Какая женщина может считать это серьезной проблемой? Я представила себе, как она старательно пишет письмо «дорогой Абби» на дорогой бумаге. Интересно, она когда-нибудь чувствовала ребенка внутри, когда крохотные ручки и ножки двигаются медленно по кругу, будто составляя подробную карту маминого живота?
— Что там такое? — спросил Брайан, заглядывая в газету через мое плечо.
Я удивленно покачала головой.
— У женщины рушится жизнь из-за следов от банок с вареньем в холодильнике.
— Из-за испорченной сметаны, — добавил Брайан, хихикая.
— Из-за подгнившего салата. О Боже, как она может жить после этого? — И мы оба начали хохотать. Встречаясь взглядом, мы начинали смеяться еще сильнее.
Внезапно это перестало казаться смешным. Не все жили в мире, где содержимое холодильника являлось барометром счастья. Некоторые работали в горящих зданиях. У некоторых были умирающие маленькие дочки.

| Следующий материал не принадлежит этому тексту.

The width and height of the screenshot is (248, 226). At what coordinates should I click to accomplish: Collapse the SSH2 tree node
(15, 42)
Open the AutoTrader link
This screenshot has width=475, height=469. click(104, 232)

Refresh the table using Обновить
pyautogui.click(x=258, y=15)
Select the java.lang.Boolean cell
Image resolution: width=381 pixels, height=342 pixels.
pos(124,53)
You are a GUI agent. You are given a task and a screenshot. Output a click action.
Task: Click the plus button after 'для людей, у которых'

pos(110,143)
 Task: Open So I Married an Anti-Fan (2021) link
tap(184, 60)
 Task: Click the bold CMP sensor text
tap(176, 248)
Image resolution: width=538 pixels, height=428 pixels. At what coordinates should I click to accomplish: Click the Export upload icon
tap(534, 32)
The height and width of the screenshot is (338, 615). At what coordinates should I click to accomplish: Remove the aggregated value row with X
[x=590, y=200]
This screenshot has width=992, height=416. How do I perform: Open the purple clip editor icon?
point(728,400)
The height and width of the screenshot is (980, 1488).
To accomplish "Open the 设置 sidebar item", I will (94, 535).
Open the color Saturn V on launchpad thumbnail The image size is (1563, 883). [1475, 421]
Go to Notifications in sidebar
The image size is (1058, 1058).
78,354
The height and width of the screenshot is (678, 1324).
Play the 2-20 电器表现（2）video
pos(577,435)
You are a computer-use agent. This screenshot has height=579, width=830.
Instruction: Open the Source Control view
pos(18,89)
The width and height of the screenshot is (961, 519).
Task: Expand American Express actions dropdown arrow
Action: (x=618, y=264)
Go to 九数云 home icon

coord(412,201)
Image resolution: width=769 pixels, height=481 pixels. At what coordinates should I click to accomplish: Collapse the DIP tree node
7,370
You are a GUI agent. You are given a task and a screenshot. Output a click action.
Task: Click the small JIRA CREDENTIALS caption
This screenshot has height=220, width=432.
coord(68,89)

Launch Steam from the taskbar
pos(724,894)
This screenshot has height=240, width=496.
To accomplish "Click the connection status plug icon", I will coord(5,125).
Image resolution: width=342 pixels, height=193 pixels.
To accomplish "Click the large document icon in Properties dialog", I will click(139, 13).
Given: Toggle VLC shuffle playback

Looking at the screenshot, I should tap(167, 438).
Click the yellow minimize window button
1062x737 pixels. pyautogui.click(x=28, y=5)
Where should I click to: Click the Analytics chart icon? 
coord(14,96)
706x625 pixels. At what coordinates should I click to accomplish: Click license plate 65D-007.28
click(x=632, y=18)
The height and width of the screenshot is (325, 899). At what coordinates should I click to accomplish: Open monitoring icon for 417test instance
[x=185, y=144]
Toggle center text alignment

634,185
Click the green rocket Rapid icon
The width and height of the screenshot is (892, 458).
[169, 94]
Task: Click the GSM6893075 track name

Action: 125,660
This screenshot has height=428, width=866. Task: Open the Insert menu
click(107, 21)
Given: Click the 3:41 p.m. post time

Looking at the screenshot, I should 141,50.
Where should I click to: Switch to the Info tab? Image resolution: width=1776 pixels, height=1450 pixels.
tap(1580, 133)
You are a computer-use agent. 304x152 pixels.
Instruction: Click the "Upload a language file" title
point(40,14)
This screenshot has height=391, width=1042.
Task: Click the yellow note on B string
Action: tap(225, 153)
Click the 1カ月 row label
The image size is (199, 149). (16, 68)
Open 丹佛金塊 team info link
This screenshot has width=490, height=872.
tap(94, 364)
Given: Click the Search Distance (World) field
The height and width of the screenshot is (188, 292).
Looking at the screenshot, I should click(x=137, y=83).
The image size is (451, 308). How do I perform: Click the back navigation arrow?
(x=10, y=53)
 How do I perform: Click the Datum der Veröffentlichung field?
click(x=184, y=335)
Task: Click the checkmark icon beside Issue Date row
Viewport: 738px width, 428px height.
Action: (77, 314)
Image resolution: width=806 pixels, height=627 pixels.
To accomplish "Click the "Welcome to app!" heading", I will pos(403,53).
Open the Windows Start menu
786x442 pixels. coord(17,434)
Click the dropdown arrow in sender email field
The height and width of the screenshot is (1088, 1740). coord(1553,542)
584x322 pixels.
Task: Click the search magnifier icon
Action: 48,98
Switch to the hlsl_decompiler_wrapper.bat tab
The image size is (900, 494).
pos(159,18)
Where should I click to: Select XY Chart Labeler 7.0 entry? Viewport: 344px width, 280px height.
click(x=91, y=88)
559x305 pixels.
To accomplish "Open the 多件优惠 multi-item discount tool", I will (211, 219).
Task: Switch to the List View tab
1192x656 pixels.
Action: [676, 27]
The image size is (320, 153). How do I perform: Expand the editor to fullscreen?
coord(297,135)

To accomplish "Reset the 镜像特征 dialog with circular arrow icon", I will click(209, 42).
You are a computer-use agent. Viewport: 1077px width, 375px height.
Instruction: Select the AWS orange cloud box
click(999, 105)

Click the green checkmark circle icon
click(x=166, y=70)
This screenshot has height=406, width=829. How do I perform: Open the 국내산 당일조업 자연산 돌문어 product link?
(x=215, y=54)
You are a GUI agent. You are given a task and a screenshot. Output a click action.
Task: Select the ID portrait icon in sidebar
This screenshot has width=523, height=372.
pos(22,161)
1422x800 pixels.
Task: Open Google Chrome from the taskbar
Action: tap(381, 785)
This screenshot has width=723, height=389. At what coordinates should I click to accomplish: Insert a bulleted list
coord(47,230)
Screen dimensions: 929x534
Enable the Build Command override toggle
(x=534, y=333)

— Чертов салат. — Мой голос дрогнул. — Это несправедливо.
— Справедливо никогда не бывает, малыш, — проговорил он.
Месяц спустя нам пришлось сдавать лимфоциты в третий раз. Мы с Анной сидели в кабинете врача и ждали, когда нас вызовут. Через несколько минут она дернула меня за рукав.
— Мамочка!
Я посмотрела на нее. Анна болтала ногами, ее ногти были накрашены переливающимся лаком Кейт.
— Что?
Она улыбнулась мне.
— Я хочу сказать тебе, если я вдруг забуду потом. Это было не так больно, как я думала.
Однажды моя сестра приехала без предупреждения и, выпросив разрешения у Брайана, забрала меня в свой роскошный номер в отеле Бостона.
— Мы можем делать все, что захотим, — сказала она. — Ходить по музеям, гулять по городу, обедать в ресторане.
Но все, чего я действительно хотела, это забыть. Поэтому три часа спустя я сидела на полу рядом с ней и мы допивали вторую бутылку вина за сто долларов.